[Exercise prompt] Please print all of the records shown below, exactly as given.

[Supplied records]
▼
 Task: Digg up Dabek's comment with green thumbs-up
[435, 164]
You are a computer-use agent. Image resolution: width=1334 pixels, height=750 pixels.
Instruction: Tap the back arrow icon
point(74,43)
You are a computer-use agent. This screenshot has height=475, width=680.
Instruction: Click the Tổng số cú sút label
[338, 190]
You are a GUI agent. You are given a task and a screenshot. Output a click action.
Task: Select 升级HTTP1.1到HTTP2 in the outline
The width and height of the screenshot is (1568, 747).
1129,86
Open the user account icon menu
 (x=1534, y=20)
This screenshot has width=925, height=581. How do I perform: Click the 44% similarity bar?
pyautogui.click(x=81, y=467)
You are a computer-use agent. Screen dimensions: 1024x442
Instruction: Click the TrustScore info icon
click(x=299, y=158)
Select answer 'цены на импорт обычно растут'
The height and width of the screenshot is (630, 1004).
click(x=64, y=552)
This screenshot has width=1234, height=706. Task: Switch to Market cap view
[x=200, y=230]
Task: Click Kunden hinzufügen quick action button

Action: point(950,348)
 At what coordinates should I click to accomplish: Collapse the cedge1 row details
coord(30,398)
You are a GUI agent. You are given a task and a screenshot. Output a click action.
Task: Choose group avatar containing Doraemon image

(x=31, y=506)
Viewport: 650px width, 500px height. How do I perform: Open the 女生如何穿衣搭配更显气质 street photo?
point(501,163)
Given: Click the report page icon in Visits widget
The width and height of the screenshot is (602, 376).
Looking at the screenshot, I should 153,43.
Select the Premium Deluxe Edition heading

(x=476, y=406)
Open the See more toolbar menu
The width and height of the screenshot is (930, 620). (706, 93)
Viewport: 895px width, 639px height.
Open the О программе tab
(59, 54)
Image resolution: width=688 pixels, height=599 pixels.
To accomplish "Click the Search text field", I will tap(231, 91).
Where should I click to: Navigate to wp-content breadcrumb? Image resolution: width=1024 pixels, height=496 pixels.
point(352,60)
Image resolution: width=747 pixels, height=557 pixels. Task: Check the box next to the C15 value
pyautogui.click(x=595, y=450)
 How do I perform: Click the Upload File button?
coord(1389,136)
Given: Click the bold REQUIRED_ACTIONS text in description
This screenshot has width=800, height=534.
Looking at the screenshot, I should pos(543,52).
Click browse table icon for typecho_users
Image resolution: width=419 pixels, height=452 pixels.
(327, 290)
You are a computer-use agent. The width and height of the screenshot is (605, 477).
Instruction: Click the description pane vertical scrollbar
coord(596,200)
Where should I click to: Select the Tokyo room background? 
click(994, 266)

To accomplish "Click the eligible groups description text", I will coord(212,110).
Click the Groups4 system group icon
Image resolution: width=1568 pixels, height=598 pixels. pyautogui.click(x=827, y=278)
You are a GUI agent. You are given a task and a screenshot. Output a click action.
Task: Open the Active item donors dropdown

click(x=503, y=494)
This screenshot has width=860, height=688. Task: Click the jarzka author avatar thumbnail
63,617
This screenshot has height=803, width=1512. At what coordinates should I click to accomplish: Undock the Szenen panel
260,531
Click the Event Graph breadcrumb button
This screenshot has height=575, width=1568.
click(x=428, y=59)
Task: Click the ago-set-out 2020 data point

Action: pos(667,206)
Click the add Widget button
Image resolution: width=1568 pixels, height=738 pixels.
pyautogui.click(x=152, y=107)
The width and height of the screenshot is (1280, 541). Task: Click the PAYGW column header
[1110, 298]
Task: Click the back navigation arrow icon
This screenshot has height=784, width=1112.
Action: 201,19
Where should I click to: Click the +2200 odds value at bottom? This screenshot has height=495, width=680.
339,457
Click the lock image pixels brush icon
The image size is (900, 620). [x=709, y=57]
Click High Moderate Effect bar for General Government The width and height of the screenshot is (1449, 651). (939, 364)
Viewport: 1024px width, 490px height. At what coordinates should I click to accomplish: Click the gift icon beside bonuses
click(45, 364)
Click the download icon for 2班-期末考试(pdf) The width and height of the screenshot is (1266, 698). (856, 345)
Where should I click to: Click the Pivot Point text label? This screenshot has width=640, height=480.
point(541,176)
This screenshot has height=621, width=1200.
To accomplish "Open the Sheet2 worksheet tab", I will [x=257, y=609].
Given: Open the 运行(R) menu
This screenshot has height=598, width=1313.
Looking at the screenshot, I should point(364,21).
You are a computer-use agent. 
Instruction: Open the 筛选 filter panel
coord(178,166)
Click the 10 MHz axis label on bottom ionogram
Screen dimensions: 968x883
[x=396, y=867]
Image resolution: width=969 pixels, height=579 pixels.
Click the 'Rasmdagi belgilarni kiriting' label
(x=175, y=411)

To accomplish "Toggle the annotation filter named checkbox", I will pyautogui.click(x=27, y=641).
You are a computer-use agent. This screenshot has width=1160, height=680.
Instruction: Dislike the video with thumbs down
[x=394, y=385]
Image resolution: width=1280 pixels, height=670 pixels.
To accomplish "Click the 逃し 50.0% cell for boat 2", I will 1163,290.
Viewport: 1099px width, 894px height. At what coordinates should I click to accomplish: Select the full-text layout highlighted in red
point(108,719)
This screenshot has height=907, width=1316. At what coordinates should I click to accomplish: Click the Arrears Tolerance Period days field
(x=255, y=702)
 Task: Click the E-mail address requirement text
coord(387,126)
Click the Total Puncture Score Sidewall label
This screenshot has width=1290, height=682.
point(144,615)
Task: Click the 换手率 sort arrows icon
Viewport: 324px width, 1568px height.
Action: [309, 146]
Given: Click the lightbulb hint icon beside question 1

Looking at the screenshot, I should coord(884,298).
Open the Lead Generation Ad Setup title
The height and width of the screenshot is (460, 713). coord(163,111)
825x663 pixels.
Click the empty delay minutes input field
▲
[Output of the exercise]
 Task: Digg up Dabek's comment with green thumbs-up
[435, 164]
You are a computer-use agent. Image resolution: width=1334 pixels, height=750 pixels.
Instruction: Tap the back arrow icon
point(74,43)
You are a computer-use agent. This screenshot has height=475, width=680.
Instruction: Click the Tổng số cú sút label
[338, 190]
You are a GUI agent. You are given a task and a screenshot. Output a click action.
Task: Select 升级HTTP1.1到HTTP2 in the outline
The width and height of the screenshot is (1568, 747).
1129,86
Open the user account icon menu
 (x=1534, y=20)
This screenshot has width=925, height=581. How do I perform: Click the 44% similarity bar?
pyautogui.click(x=81, y=467)
You are a computer-use agent. Screen dimensions: 1024x442
Instruction: Click the TrustScore info icon
click(x=299, y=158)
Select answer 'цены на импорт обычно растут'
The height and width of the screenshot is (630, 1004).
click(x=64, y=552)
This screenshot has width=1234, height=706. Task: Switch to Market cap view
[x=200, y=230]
Task: Click Kunden hinzufügen quick action button

Action: point(950,348)
 At what coordinates should I click to accomplish: Collapse the cedge1 row details
coord(30,398)
You are a GUI agent. You are given a task and a screenshot. Output a click action.
Task: Choose group avatar containing Doraemon image

(x=31, y=506)
Viewport: 650px width, 500px height. How do I perform: Open the 女生如何穿衣搭配更显气质 street photo?
point(501,163)
Given: Click the report page icon in Visits widget
The width and height of the screenshot is (602, 376).
Looking at the screenshot, I should 153,43.
Select the Premium Deluxe Edition heading

(x=476, y=406)
Open the See more toolbar menu
The width and height of the screenshot is (930, 620). (706, 93)
Viewport: 895px width, 639px height.
Open the О программе tab
(59, 54)
Image resolution: width=688 pixels, height=599 pixels.
To accomplish "Click the Search text field", I will tap(231, 91).
Where should I click to: Navigate to wp-content breadcrumb? Image resolution: width=1024 pixels, height=496 pixels.
point(352,60)
Image resolution: width=747 pixels, height=557 pixels. Task: Check the box next to the C15 value
pyautogui.click(x=595, y=450)
 How do I perform: Click the Upload File button?
coord(1389,136)
Given: Click the bold REQUIRED_ACTIONS text in description
This screenshot has width=800, height=534.
Looking at the screenshot, I should pos(543,52).
Click browse table icon for typecho_users
Image resolution: width=419 pixels, height=452 pixels.
(327, 290)
You are a computer-use agent. The width and height of the screenshot is (605, 477).
Instruction: Click the description pane vertical scrollbar
coord(596,200)
Where should I click to: Select the Tokyo room background? 
click(994, 266)

To accomplish "Click the eligible groups description text", I will coord(212,110).
Click the Groups4 system group icon
Image resolution: width=1568 pixels, height=598 pixels. pyautogui.click(x=827, y=278)
You are a GUI agent. You are given a task and a screenshot. Output a click action.
Task: Open the Active item donors dropdown

click(x=503, y=494)
This screenshot has width=860, height=688. Task: Click the jarzka author avatar thumbnail
63,617
This screenshot has height=803, width=1512. At what coordinates should I click to accomplish: Undock the Szenen panel
260,531
Click the Event Graph breadcrumb button
This screenshot has height=575, width=1568.
click(x=428, y=59)
Task: Click the ago-set-out 2020 data point

Action: pos(667,206)
Click the add Widget button
Image resolution: width=1568 pixels, height=738 pixels.
pyautogui.click(x=152, y=107)
The width and height of the screenshot is (1280, 541). Task: Click the PAYGW column header
[1110, 298]
Task: Click the back navigation arrow icon
This screenshot has height=784, width=1112.
Action: 201,19
Where should I click to: Click the +2200 odds value at bottom? This screenshot has height=495, width=680.
339,457
Click the lock image pixels brush icon
The image size is (900, 620). [x=709, y=57]
Click High Moderate Effect bar for General Government The width and height of the screenshot is (1449, 651). (939, 364)
Viewport: 1024px width, 490px height. At what coordinates should I click to accomplish: Click the gift icon beside bonuses
click(45, 364)
Click the download icon for 2班-期末考试(pdf) The width and height of the screenshot is (1266, 698). (856, 345)
Where should I click to: Click the Pivot Point text label? This screenshot has width=640, height=480.
point(541,176)
This screenshot has height=621, width=1200.
To accomplish "Open the Sheet2 worksheet tab", I will [x=257, y=609].
Given: Open the 运行(R) menu
This screenshot has height=598, width=1313.
Looking at the screenshot, I should point(364,21).
You are a computer-use agent. 
Instruction: Open the 筛选 filter panel
coord(178,166)
Click the 10 MHz axis label on bottom ionogram
Screen dimensions: 968x883
[x=396, y=867]
Image resolution: width=969 pixels, height=579 pixels.
Click the 'Rasmdagi belgilarni kiriting' label
(x=175, y=411)

To accomplish "Toggle the annotation filter named checkbox", I will pyautogui.click(x=27, y=641).
You are a computer-use agent. This screenshot has width=1160, height=680.
Instruction: Dislike the video with thumbs down
[x=394, y=385]
Image resolution: width=1280 pixels, height=670 pixels.
To accomplish "Click the 逃し 50.0% cell for boat 2", I will 1163,290.
Viewport: 1099px width, 894px height. At what coordinates should I click to accomplish: Select the full-text layout highlighted in red
point(108,719)
This screenshot has height=907, width=1316. At what coordinates should I click to accomplish: Click the Arrears Tolerance Period days field
(x=255, y=702)
 Task: Click the E-mail address requirement text
coord(387,126)
Click the Total Puncture Score Sidewall label
This screenshot has width=1290, height=682.
point(144,615)
Task: Click the 换手率 sort arrows icon
Viewport: 324px width, 1568px height.
Action: [309, 146]
Given: Click the lightbulb hint icon beside question 1

Looking at the screenshot, I should coord(884,298).
Open the Lead Generation Ad Setup title
The height and width of the screenshot is (460, 713). coord(163,111)
825x663 pixels.
Click the empty delay minutes input field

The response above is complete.